Jehaan achieved her Psychology BSc at Royal Holloway University of London as she has always been interested in human behaviour and interaction. During her degree she also worked in the music industry as a singer and while she only achieved minor successes in this field she values the lessons she learnt in these formative years of her life, juggling studying, working part time to help fund her escapades and her studio work & performances.

In 2008 Jehaan qualified as a teacher and spent the next decade working as a Secondary Mathematics Teacher at a comprehensive school in South London (though she also taught Psychology among other subjects). The focus of her teaching career, however, was firmly rooted in pastoral care, with the wellbeing of children and staff at the forefront of her practise.

Following the birth of her first child, Jehaan reignited her journey of self-development and self-discovery which resulted in her training for her diploma in transformational coaching at Animas Centre for Coaching.

Why do I coach?

Life for me is about relationships. When I think about what drives me forward and motivates, what is important to me, my family are number one. The family who share my DNA but also the family who I have chosen to walk my path with me; the friends who may not be blood relatives but whose impact on my life is significant nonetheless.

With siblings a decade older than me and a father who passed away weeks after my twelfth birthday, my family life was not the conventional picture painted by TV sitcoms and it took me years of mourning that fake ideal to realise what a comfortable and blessed life I did have. I had told myself a story about not truly fitting in, being a burden and needing to be perfect so that no one ever noticed or needed to worry about me (needless to say, I was not successful in my pursuit of perfection!). Every time something happened to support this world view I would file it away and discard the countless other memories that told me otherwise.

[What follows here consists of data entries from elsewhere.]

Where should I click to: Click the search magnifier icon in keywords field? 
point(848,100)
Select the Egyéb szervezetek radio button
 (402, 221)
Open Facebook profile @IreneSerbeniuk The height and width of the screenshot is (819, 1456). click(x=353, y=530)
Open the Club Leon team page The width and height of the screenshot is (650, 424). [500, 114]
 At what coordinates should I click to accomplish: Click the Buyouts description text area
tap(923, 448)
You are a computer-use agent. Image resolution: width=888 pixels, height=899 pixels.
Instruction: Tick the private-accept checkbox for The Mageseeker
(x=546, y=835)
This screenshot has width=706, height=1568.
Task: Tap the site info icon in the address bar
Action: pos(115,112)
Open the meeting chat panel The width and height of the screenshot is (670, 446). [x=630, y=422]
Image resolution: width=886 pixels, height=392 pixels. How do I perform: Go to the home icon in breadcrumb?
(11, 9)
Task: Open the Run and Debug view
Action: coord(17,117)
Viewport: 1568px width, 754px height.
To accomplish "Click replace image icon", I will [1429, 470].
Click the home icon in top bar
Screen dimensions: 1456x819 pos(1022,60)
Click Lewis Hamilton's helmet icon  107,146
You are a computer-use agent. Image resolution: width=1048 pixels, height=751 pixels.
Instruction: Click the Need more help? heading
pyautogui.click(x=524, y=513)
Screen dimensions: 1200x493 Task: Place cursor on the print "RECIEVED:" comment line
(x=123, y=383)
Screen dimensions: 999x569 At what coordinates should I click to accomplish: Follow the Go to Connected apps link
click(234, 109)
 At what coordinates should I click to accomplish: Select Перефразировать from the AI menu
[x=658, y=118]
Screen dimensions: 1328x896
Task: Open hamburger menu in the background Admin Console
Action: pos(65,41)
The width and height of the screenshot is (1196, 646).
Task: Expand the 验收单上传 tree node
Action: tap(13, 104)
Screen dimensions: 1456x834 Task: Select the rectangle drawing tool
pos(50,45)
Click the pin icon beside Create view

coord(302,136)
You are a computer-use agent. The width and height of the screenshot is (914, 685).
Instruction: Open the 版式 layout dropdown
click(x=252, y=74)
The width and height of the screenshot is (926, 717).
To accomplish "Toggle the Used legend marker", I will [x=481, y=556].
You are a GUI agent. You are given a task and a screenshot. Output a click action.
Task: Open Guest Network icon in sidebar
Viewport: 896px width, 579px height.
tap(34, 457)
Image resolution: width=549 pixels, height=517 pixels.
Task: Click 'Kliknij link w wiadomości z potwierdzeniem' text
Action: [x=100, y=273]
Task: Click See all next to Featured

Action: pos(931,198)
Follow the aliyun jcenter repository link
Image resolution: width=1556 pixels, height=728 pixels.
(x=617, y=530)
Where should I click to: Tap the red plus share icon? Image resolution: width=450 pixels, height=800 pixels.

By the time I understood that this was a life script which I had never offered anyone the chance to refute, the damage was done. My self worth was diminished and I had no idea what I really wanted in life, whether it was which place to order take out from on a Friday night or what I wanted to achieve in my life. I had simply lost touch with the inner voice that afforded me any opinion of my own. Yet from the outside I was confident with my tough exterior shielding me and keeping me measured and controlled in every instance.

I was so out of touch with my needs and so focused on everyone else’s needs and expectations of me that I didn’t know who I was.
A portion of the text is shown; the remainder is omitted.